At the beginning of Star Trek Beyond, Kirk is negotiating a peace treaty between two stubborn and war-like alien races. It doesn’t go well. But while space peace would seem to be highly consequential, the whole encounter gives Kirk a serious case of the blahs.
They’re in Year three of the five-year mission and everything has begun to blur together. New lifeform after new lifeform. New planet after new planet. From a human perspective the galaxy is very nearly endless, which can be depressing for a starship captain. There will always be more aliens to meet, more space anomalies to document and more battles to fight. Surplus breeds disinterest, as each new, miraculous discovery becomes just another memory to throw on the pile. According to Kirk’s Captain’s Log, events aboard the Enterprise “have started to feel a little episodic.”

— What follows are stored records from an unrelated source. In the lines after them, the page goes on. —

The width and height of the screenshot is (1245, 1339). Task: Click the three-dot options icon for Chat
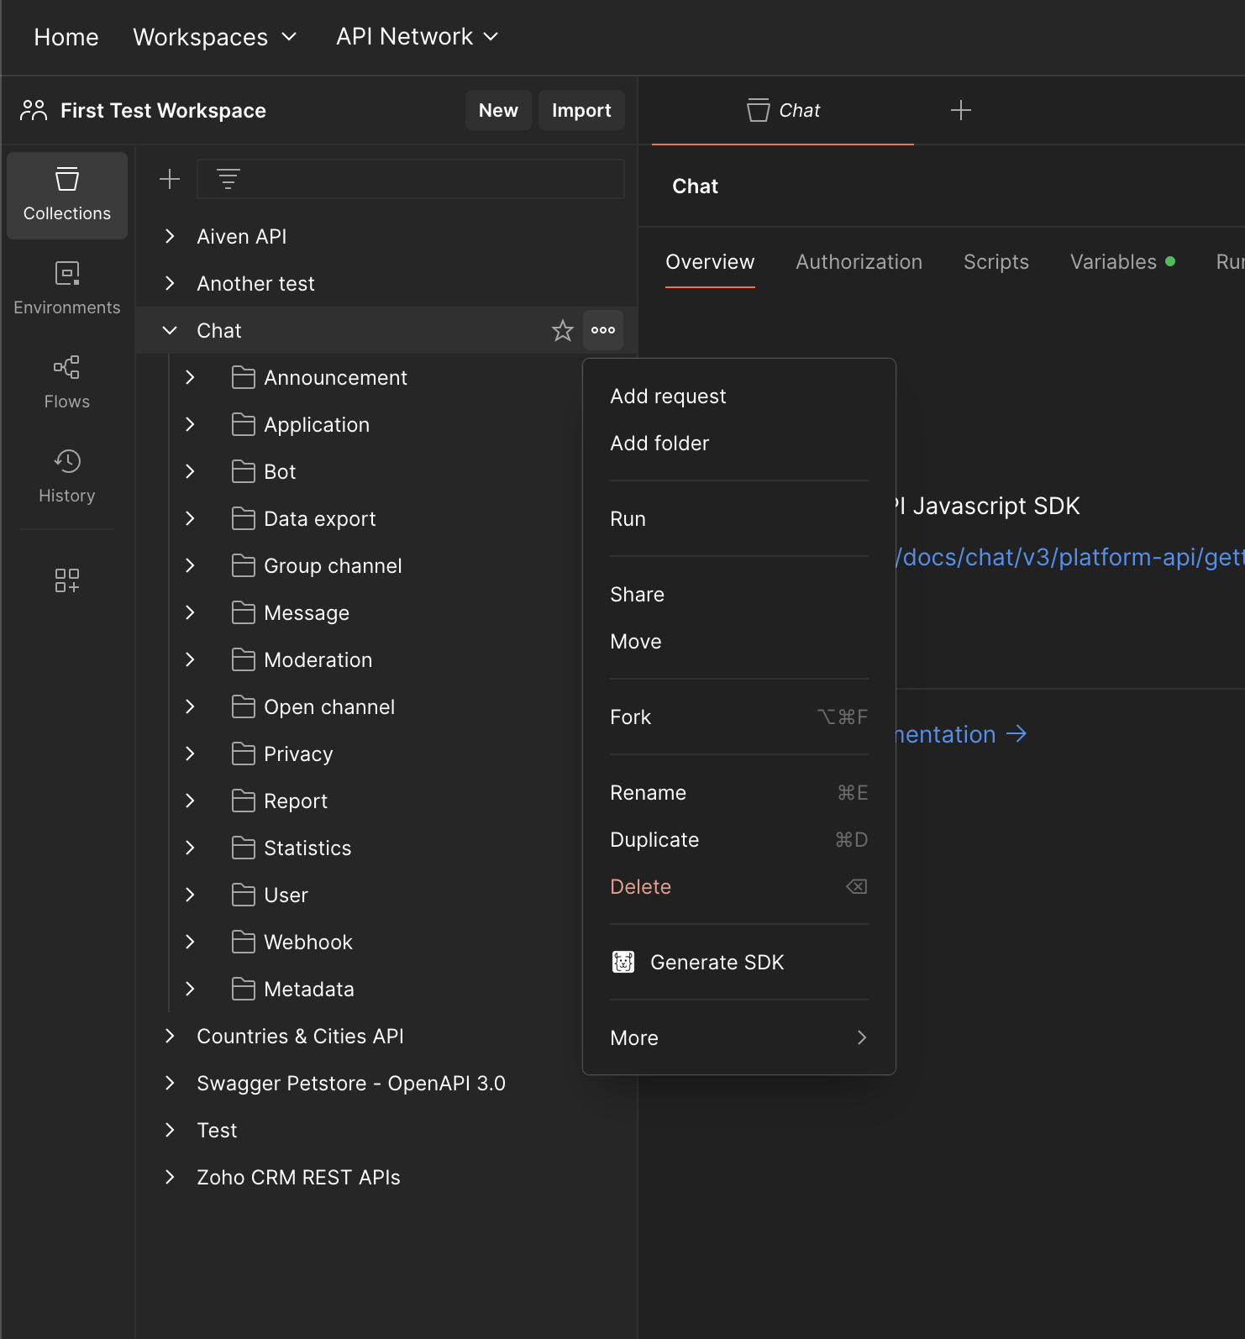coord(603,330)
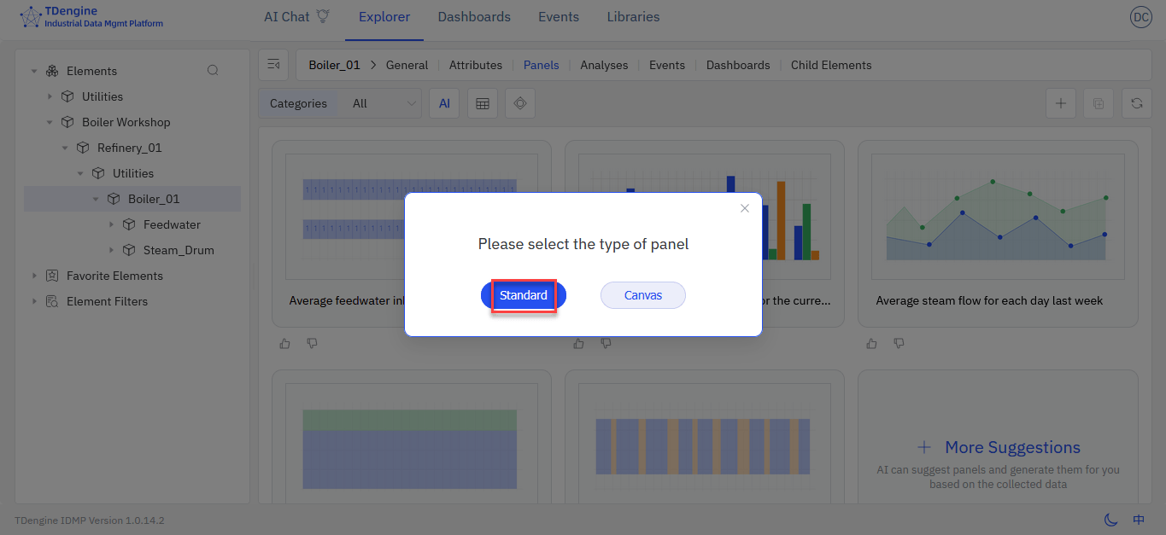Click the target locate icon in toolbar
The width and height of the screenshot is (1166, 535).
519,103
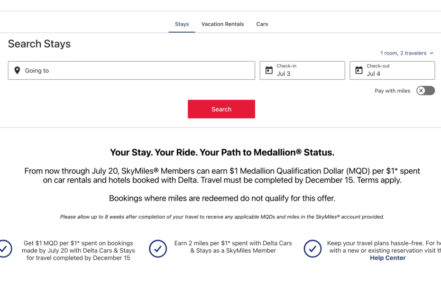Select the Stays tab
This screenshot has width=441, height=294.
tap(182, 24)
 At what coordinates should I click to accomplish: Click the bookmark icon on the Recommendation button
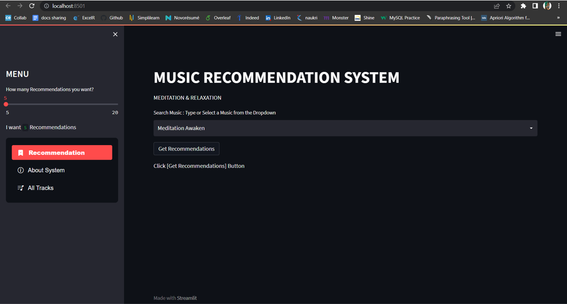[21, 152]
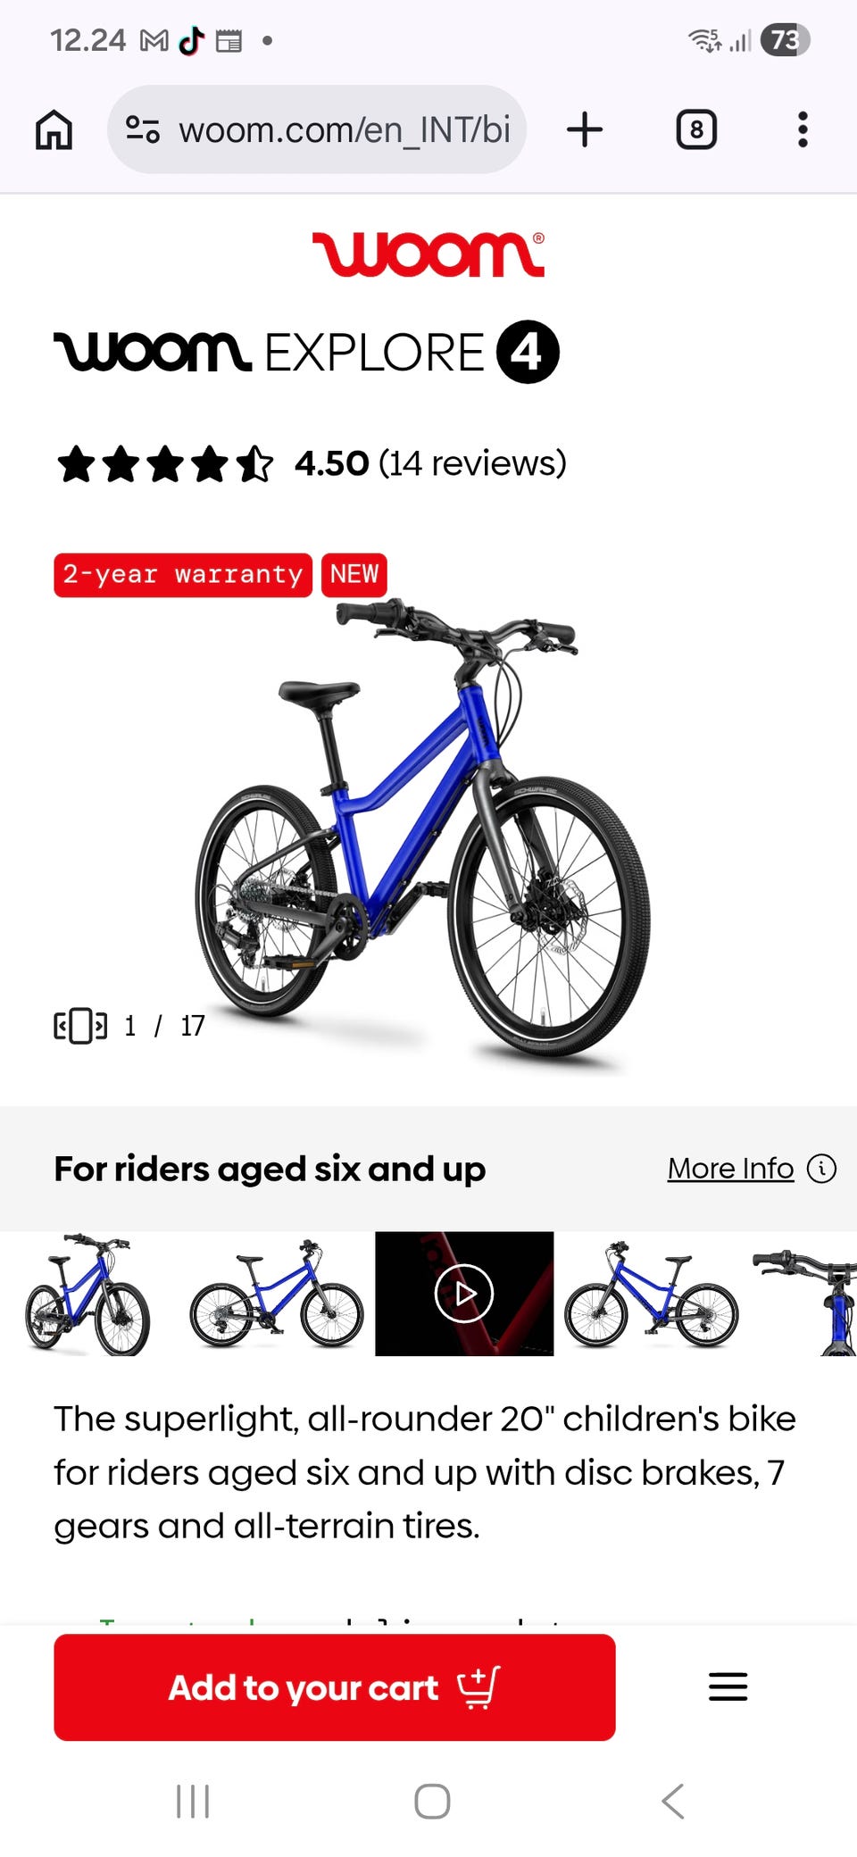
Task: Open the tab switcher showing 8 tabs
Action: pyautogui.click(x=696, y=129)
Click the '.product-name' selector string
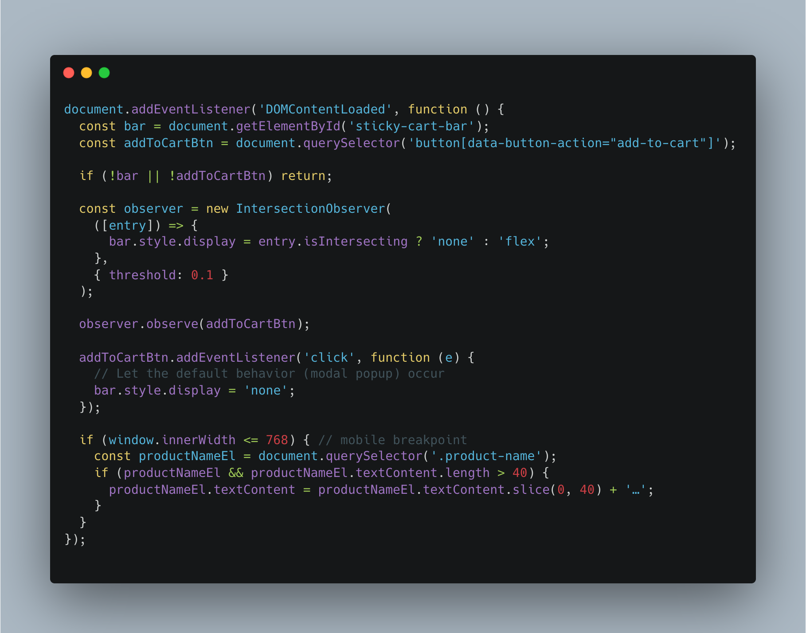Viewport: 806px width, 633px height. (x=486, y=456)
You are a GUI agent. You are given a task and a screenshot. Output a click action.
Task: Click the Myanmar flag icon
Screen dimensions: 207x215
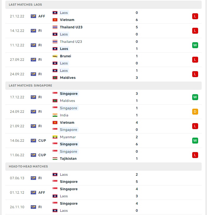[x=55, y=137]
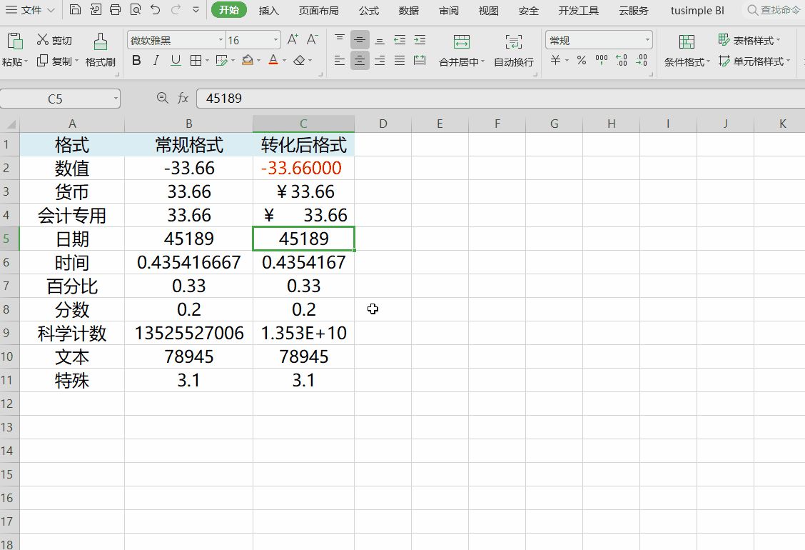Click the red font color button

click(273, 61)
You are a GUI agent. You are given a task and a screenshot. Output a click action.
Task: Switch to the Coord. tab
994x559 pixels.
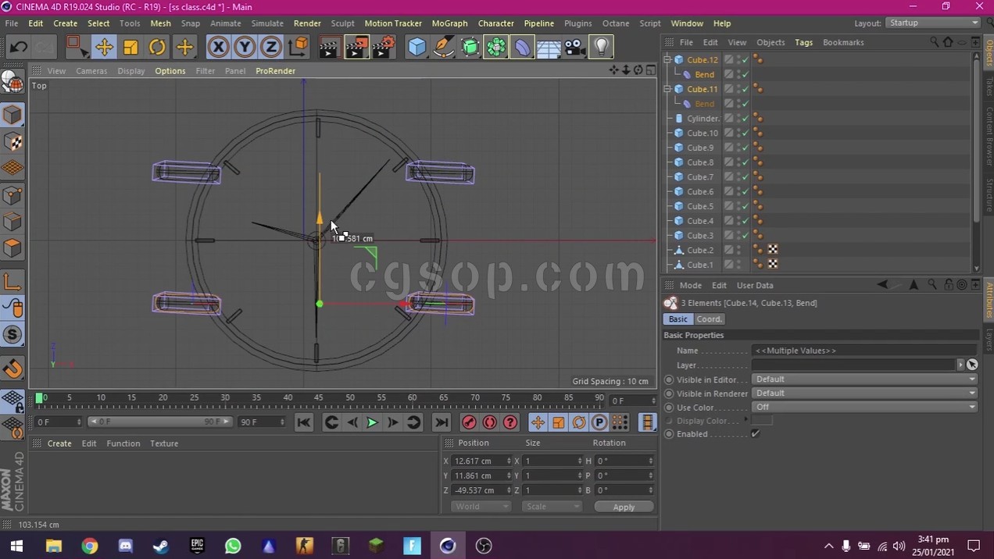[x=709, y=319]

Sometimes No Man’s Sky feels like that. The novelty of naming new creatures wears off almost immediately. I’ll visit a new system and move on without even skimming the surface of each world, secure in knowing that the next warp boost will bring fresh horizons from an endless inventory. In all our excitement at the prospect of exploring 18,446,744,073,709,551,616 planets, we never realized that such a surplus supply would inevitably reduce their value.
Sometimes leaving an abandoned facility, a space station or a planet unexplored feels more satisfying than checking it out, like waving at a famous landmark as you zip by, too blithe to stop and gawk with the rest of the tourists. We are lost in a blur of travel, hopping from system to system until we can’t remember the last, each space station just another forgettable roadside motel. Our identity dissipates over all those vast gulfs of space, spreading thinner and thinner, as if it were our souls smearing behind rather than pulse exhaust.
In Star Trek Beyond, Kirk eventually found new meaning in his confrontation with Krall. Each of us will have to do the same with No Man’s Sky: find our own reasons. Maybe we’ll become galactic big game hunters. Or serial killers, stalking traders on forlorn, asteroid-strewn routes. Or we could take after the Ferengi, obsessing over each percentage change in the markets. Or maybe we’ll give up spacefaring altogether and settle down on some little planet somewhere. Perhaps even Earth.